2 Methods and analysis

2.1 Study design

On August 6, 2024, the study was registered in the Chinese Clinical Trial Registry.¹ This research is a randomized controlled prospective single-blind clinical trial. A total of 174 participants were sought in Zhejiang Province. The dynamic randomization method of a central randomization system was used to randomly group the subjects who met the inclusion criteria. The placebo group is selected as the control group. Electroacupuncture will be used to stimulate bilateral auricular point-vagus nerve locations in the treatment group and bilateral non-auricular-vagus distribution areas in the control group. The evaluation of therapeutic indicators is carried out by personnel who are unaware of the grouping situation, and the separation of researchers, operators, and statisticians is implemented. The 8-week trial is divided into 4 weeks of therapy and 4 weeks of follow-up. The Chinese Guidelines for the Diagnosis and Treatment of Insomnia Disorders, which were compiled by the Chinese Sleep Research Society in 2019, provided the relevant criteria used to develop the study protocol (No.1.0, Date: 2024.01.15). Further details are provided in Figures 1, 2.

- Dataset content
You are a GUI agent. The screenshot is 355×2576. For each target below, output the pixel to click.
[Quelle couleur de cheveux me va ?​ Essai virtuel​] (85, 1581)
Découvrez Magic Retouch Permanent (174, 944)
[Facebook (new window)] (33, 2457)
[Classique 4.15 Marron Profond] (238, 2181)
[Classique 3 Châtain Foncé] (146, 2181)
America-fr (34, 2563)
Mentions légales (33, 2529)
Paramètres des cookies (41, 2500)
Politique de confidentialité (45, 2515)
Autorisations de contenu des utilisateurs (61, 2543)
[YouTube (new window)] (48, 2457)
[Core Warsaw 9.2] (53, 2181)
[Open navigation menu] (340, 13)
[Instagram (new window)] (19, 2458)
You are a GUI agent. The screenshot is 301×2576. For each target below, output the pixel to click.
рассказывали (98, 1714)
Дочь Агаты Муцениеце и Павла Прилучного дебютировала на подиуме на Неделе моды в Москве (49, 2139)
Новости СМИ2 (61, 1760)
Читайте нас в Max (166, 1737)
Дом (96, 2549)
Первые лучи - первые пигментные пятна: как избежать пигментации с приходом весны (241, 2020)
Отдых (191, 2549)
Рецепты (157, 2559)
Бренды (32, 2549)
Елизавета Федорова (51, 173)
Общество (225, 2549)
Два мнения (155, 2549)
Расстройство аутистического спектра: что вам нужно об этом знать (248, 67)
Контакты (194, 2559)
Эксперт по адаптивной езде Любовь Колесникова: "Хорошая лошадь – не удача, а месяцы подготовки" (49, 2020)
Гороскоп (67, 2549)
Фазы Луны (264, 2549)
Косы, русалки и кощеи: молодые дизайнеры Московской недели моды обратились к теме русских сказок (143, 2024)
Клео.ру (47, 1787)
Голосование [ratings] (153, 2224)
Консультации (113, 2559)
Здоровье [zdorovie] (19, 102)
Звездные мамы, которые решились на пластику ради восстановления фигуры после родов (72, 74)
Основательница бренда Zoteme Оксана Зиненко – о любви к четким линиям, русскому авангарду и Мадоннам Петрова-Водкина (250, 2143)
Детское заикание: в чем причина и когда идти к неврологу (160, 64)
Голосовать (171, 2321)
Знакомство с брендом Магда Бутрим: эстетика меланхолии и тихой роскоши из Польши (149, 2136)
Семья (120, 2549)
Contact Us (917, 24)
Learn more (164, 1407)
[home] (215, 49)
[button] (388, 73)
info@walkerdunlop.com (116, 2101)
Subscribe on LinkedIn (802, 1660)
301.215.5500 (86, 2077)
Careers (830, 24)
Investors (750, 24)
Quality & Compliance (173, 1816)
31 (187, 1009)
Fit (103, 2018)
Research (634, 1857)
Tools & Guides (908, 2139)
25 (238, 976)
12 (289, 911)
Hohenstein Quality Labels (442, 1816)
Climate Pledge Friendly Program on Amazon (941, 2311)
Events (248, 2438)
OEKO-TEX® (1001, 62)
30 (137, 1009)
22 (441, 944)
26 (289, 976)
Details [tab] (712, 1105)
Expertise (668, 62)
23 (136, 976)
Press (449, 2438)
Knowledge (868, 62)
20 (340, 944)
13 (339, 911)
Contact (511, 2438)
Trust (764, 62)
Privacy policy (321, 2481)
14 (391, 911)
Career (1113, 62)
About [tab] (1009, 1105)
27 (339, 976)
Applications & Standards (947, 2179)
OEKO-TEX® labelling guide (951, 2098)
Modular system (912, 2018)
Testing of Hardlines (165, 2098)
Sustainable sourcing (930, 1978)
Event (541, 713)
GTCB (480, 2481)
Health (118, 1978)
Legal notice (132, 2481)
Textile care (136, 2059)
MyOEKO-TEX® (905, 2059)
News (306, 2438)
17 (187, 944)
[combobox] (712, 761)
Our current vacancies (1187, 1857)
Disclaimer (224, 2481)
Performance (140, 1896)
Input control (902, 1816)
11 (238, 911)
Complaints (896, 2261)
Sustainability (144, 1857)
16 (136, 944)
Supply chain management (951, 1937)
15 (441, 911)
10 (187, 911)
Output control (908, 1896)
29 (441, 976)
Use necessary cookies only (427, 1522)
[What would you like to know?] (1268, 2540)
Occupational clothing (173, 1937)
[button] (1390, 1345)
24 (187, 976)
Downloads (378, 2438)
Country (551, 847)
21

- Directions for this task
According to the study design excerpt, how many participants were sought for the trial, and in which province?

- Answer to this exercise
174 participants, in Zhejiang Province.